##
**Zentralblatt MATH**

**Publications of (and about) Paul Erdös**

**Zbl.No: ** 041.36807

**Autor: ** Erdös, Pál

**Title: ** Some asymptotic formulas in number theory. (In English)

**Source: ** J. Indian Math. Soc., n. Ser. 12, 75-78 (1948).

**Review: ** If n is a positive integer, let f(n) denote the number of solutions of the equation 2^{k}+p = n, k being a non-negative integer and p a prime number. The author proves that:

(I) there is a positive constant c_{0} such that f(n) > c_{0} log log n for infinitely many positive integers n,

(II) if r is a fixed positive integer, there exists a positive number c(r) such that **sum**_{n = 1}^{x} f^{r}(n) < c(r)x,

(III) if n\equiv 7629217 (mod 11184810); f(n) = 0.

(II) contains a theorem of *N.P.Romanoff* (Zbl 009.00801) to the effect that the positive integers expressible in the form 2^{k}+p have positive density.

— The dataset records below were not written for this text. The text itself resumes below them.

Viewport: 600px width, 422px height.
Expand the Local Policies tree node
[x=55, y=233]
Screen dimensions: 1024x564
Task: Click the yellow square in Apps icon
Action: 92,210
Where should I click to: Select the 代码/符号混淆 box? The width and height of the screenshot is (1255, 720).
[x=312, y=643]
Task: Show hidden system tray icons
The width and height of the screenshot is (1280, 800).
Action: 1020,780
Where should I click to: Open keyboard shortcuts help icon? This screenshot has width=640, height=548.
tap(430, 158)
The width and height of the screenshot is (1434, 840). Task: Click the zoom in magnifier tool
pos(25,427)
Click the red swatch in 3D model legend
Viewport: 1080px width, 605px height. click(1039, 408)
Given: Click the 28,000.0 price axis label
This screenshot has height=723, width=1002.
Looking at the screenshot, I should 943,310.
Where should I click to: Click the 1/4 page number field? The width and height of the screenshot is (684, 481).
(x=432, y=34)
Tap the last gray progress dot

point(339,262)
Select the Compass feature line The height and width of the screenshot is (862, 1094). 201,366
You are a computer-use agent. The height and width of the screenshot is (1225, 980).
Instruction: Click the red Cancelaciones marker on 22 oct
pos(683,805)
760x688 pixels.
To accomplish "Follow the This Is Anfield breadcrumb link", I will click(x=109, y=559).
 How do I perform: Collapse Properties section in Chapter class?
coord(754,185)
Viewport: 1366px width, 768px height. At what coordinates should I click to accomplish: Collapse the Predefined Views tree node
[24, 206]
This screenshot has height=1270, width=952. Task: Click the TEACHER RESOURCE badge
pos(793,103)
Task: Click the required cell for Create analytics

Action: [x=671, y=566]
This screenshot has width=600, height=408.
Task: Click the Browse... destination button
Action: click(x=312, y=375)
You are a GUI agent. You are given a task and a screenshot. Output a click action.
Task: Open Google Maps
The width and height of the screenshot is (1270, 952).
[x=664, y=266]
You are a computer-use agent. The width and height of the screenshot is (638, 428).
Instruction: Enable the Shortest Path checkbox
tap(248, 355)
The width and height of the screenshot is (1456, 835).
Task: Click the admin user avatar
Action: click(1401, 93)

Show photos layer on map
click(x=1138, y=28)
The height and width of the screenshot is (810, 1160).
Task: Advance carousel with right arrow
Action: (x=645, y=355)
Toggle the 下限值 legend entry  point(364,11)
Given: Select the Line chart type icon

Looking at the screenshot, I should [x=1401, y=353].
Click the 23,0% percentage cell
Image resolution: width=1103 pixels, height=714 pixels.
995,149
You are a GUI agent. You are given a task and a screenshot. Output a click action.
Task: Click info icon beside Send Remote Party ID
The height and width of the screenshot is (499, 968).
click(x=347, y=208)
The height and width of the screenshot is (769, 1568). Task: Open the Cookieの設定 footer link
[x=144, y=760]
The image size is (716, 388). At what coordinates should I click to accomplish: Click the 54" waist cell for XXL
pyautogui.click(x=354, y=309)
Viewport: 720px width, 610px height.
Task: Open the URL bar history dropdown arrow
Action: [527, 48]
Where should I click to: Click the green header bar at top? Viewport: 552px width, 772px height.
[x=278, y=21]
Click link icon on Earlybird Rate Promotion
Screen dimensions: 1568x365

The author generalizes Romanoff's theorem by proving, that if a_{1} < a_{2} < ··· is an infinite sequence of positive integers such that a_{k} | a_{k+1} for each k, then the positive integers expressible in the form p+a_{k} have positive density if and only if there exist positive numbers c1 and c_{2} such that {log a_{k} \over k} < c_{1} and **sum**_{d/ak} ^{1}/_{d} < c_{2} for every k.

Reviewer's remark: The proof of (I) uses a result of *A.Page* (Zbl 011.14905) on the number of prime numbers in an arithmetic progression with relatively large difference. In applying this result, the author forgets to take account of a possible exceptional real primitive residue character which occurs in Page's work. This difficulty can be easily overcome in much the same manner as an analogous difficulty was handled in a joint paper of the author, the reviewer, and *S.Chowla* (Zbl 036.30702, see p. 170 of the work).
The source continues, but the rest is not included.